There’s nothing that says “summer” like a cook-out. In days past, the backyard grill was most likely a metal can on spindly legs containing kerosene-soaked charcoal, suitable only for cooking a few burgers and a couple of dogs. But these days a grill could just as easily be a $2,000 stainless steel behemoth capable of cooking a side of beef in one area, vegetables in another, and sporting features like a warming tray, a steamer, infrared cooking, multiple controls, fuel and temperature gauges and lights.
Welcome to grills gone wild.
Outdoor cooking still works just fine with simple charcoal briquettes and a small, inexpensive grill. But if you’ve decided to step it up this year, here are some tips to find a hot deal on a cool grill. Let’s start with a recent news story, then add a little meat to the bones on the other side.
Tips to finding your perfect grill
- Kicking Gas: If you buy a propane grill, get your tank refilled at a refill station versus swapping your tank at one of the propane swapping racks you see at convenience and other stores. You’ll get more and pay less. Check out this story we did last year about how the big propane companies quietly reduced the amount of propane they were putting in their tanks without reducing their prices.
- Don’t fall in love with the grill next door: Forget what your friends and neighbors have, think about what kind of cooking you plan to do and don’t buy more grill than you need to do it. A grill surface that holds enough to feed ten doesn’t just cost more to buy. It costs more to heat. And the bigger the cooking area, the more difficult it is to distribute the heat evenly, making it potentially harder to cook on. Like anything from cars to refrigerators, avoid expense and complications by only buying the features you really need.
- Beware of stainless steal: Like you saw in the news video above, there’s a big difference between cheap stainless and quality American stainless steel. Pure stainless will last longer, clean faster, look better… and cost more. Take a magnet with you. If it sticks, it’s not high-quality stainless. But stainless, while popular, isn’t necessarily best. A porcelain-coated grill is easier to keep shiny.
- Look for a grate deal: Porcelain-coated steel doesn’t keep temperatures as consistent as stainless-steel or coated cast-iron grates.
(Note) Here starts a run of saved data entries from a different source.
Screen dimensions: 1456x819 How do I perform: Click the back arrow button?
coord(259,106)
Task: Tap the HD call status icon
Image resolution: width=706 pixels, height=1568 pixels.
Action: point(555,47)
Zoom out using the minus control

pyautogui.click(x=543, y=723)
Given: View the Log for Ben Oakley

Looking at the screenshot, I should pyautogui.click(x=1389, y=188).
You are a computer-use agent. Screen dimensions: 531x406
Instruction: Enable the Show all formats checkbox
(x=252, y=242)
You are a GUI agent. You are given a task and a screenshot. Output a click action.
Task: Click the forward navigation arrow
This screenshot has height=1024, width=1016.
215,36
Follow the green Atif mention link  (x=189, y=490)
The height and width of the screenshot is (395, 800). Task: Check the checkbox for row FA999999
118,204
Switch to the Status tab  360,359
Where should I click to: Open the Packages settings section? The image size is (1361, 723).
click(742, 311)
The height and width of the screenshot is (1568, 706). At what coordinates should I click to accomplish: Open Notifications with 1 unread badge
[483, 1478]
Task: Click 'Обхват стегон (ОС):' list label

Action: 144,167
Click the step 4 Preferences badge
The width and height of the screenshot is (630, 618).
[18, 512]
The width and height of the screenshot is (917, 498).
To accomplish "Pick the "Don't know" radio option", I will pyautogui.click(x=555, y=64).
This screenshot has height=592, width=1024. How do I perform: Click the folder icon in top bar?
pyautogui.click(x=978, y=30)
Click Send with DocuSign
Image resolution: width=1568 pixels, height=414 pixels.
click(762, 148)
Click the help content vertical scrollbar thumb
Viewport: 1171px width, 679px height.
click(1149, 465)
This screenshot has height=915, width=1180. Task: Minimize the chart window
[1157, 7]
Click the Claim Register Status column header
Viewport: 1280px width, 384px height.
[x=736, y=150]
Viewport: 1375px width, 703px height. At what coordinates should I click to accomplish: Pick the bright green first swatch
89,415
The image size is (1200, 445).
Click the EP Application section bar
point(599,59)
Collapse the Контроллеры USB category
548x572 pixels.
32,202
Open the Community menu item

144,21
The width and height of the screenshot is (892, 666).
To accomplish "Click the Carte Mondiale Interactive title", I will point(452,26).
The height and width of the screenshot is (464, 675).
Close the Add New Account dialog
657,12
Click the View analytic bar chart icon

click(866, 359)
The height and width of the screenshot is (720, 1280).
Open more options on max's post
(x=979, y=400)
- Shop before you chop: Check this article from Consumer Reports for some of their favorite grill features. They also have a list of their favorite grills in the June 2010 issue of Consumer Reports Magazine. Get it at your library. When you go shopping, keep in mind that, while home improvement stores like Lowe’s and Home Depot sell lots of grills (they keep them near the front of the store in the summer), check Sears, Walmart and Target, too. And don’t forget your locally owned shops. They’re members of your community and deserve the opportunity to compete for your business.
- It’s ok to rough up a few grills: While you’re in the store, shove some grills around. Do they wobble in the store? Not a good sign for what might happen later in your backyard. The sturdier the better.
- Don’t go for the hottest grill in town: BTUs are a heavily-advertised way to measure the ability of a grill to heat, but they’re really not all that important. More important is evenly distributed heat. Also important is control. The more independently-controlled burners a barbecue has, the more control you’ll have and the more efficiently you’ll cook.